Could you echo the rows below word for word, leaving out the pictures?

--- EXERCISE MATERIALS ---

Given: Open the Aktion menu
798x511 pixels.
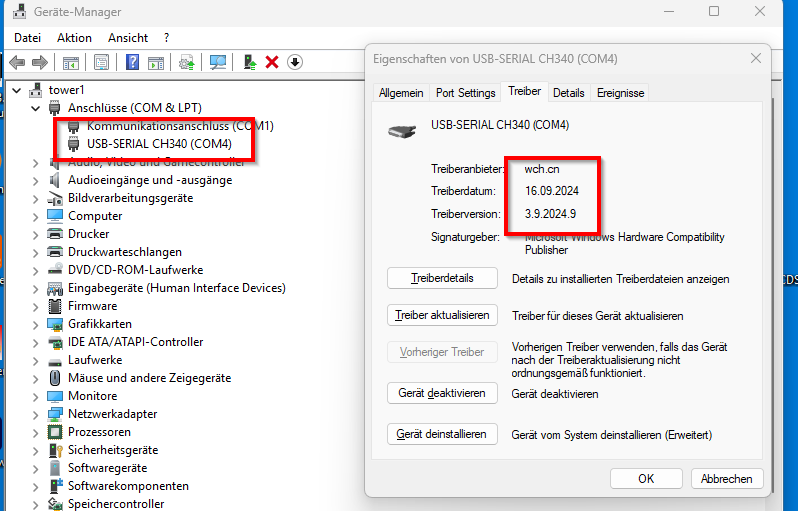Looking at the screenshot, I should pos(74,37).
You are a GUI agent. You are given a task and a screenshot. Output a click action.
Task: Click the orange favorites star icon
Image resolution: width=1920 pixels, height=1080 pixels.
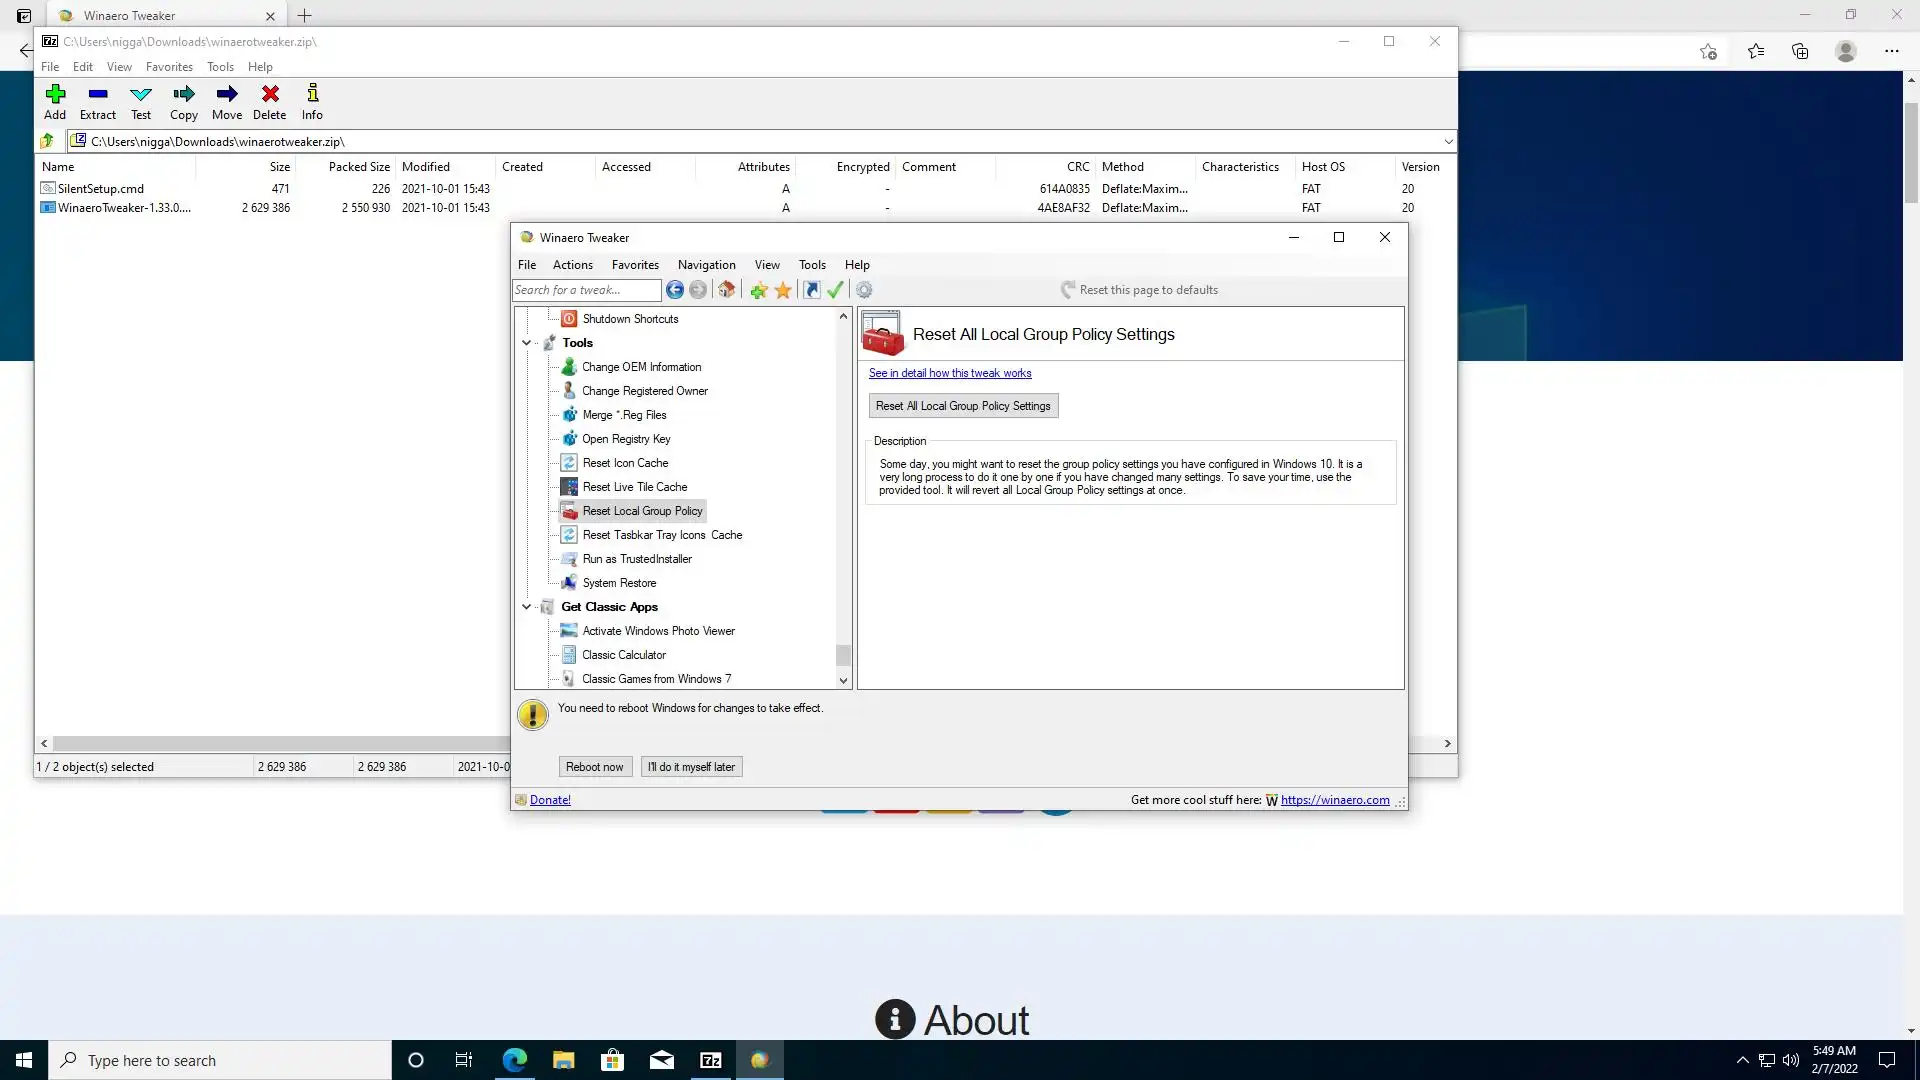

---

TASK RESULT –
Given: Open the Aktion menu
798x511 pixels.
Looking at the screenshot, I should pos(74,37).
You are a GUI agent. You are given a task and a screenshot. Output a click action.
Task: Click the orange favorites star icon
Image resolution: width=1920 pixels, height=1080 pixels.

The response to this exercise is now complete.